> PROBLEM TO WORK ON:
Reproduce the following entries line for line, without any changes.

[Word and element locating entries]
◆ ◆ ◆ ◆

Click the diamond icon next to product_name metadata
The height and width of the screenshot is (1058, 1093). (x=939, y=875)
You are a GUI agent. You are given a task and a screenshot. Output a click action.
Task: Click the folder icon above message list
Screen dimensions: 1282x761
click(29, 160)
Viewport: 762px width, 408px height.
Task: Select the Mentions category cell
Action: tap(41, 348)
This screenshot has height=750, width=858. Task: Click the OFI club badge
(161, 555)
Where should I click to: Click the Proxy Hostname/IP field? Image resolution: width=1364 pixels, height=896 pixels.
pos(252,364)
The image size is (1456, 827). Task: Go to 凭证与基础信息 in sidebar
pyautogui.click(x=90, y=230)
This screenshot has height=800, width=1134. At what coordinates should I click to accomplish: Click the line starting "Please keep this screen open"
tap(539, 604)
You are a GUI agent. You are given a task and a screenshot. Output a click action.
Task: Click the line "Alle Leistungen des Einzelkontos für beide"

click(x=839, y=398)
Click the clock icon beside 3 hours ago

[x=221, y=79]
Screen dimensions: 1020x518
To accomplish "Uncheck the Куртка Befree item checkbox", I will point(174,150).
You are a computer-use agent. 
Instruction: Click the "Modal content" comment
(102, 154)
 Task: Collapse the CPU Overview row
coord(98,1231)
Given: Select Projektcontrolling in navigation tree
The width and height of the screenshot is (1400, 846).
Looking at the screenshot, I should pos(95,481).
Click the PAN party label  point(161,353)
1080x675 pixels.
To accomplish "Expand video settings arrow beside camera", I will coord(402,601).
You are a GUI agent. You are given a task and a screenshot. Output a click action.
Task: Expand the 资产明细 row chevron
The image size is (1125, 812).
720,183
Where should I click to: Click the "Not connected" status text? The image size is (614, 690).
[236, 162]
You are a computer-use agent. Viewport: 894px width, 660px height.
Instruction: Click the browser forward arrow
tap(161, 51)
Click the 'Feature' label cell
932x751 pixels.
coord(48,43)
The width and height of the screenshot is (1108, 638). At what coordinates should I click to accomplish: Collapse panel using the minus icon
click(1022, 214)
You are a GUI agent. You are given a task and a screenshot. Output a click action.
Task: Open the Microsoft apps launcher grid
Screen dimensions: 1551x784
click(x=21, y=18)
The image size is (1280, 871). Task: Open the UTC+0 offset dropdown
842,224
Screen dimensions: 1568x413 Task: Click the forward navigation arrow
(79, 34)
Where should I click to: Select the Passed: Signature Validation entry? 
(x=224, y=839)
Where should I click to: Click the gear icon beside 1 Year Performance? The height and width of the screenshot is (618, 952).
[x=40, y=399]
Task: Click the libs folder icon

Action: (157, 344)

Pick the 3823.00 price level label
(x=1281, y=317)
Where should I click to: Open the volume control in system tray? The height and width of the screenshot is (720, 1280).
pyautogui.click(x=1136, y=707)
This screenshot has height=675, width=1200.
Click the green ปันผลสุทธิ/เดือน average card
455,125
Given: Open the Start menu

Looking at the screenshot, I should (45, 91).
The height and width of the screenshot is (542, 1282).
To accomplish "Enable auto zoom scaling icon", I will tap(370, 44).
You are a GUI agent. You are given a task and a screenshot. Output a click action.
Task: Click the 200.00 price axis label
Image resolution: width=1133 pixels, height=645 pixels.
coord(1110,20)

◆ ◆ ◆ ◆

> COMPLETE ANSWER:
Click the diamond icon next to product_name metadata
The height and width of the screenshot is (1058, 1093). (x=939, y=875)
You are a GUI agent. You are given a task and a screenshot. Output a click action.
Task: Click the folder icon above message list
Screen dimensions: 1282x761
click(29, 160)
Viewport: 762px width, 408px height.
Task: Select the Mentions category cell
Action: tap(41, 348)
This screenshot has height=750, width=858. Task: Click the OFI club badge
(161, 555)
Where should I click to: Click the Proxy Hostname/IP field? Image resolution: width=1364 pixels, height=896 pixels.
pos(252,364)
The image size is (1456, 827). Task: Go to 凭证与基础信息 in sidebar
pyautogui.click(x=90, y=230)
This screenshot has height=800, width=1134. At what coordinates should I click to accomplish: Click the line starting "Please keep this screen open"
tap(539, 604)
You are a GUI agent. You are given a task and a screenshot. Output a click action.
Task: Click the line "Alle Leistungen des Einzelkontos für beide"

click(x=839, y=398)
Click the clock icon beside 3 hours ago

[x=221, y=79]
Screen dimensions: 1020x518
To accomplish "Uncheck the Куртка Befree item checkbox", I will point(174,150).
You are a computer-use agent. 
Instruction: Click the "Modal content" comment
(102, 154)
 Task: Collapse the CPU Overview row
coord(98,1231)
Given: Select Projektcontrolling in navigation tree
The width and height of the screenshot is (1400, 846).
Looking at the screenshot, I should pos(95,481).
Click the PAN party label  point(161,353)
1080x675 pixels.
To accomplish "Expand video settings arrow beside camera", I will coord(402,601).
You are a GUI agent. You are given a task and a screenshot. Output a click action.
Task: Expand the 资产明细 row chevron
The image size is (1125, 812).
720,183
Where should I click to: Click the "Not connected" status text? The image size is (614, 690).
[236, 162]
You are a computer-use agent. Viewport: 894px width, 660px height.
Instruction: Click the browser forward arrow
tap(161, 51)
Click the 'Feature' label cell
932x751 pixels.
coord(48,43)
The width and height of the screenshot is (1108, 638). At what coordinates should I click to accomplish: Collapse panel using the minus icon
click(1022, 214)
You are a GUI agent. You are given a task and a screenshot. Output a click action.
Task: Open the Microsoft apps launcher grid
Screen dimensions: 1551x784
click(x=21, y=18)
The image size is (1280, 871). Task: Open the UTC+0 offset dropdown
842,224
Screen dimensions: 1568x413 Task: Click the forward navigation arrow
(79, 34)
Where should I click to: Select the Passed: Signature Validation entry? 
(x=224, y=839)
Where should I click to: Click the gear icon beside 1 Year Performance? The height and width of the screenshot is (618, 952).
[x=40, y=399]
Task: Click the libs folder icon

Action: (157, 344)

Pick the 3823.00 price level label
(x=1281, y=317)
Where should I click to: Open the volume control in system tray? The height and width of the screenshot is (720, 1280).
pyautogui.click(x=1136, y=707)
This screenshot has height=675, width=1200.
Click the green ปันผลสุทธิ/เดือน average card
455,125
Given: Open the Start menu

Looking at the screenshot, I should (45, 91).
The height and width of the screenshot is (542, 1282).
To accomplish "Enable auto zoom scaling icon", I will tap(370, 44).
You are a GUI agent. You are given a task and a screenshot. Output a click action.
Task: Click the 200.00 price axis label
Image resolution: width=1133 pixels, height=645 pixels.
coord(1110,20)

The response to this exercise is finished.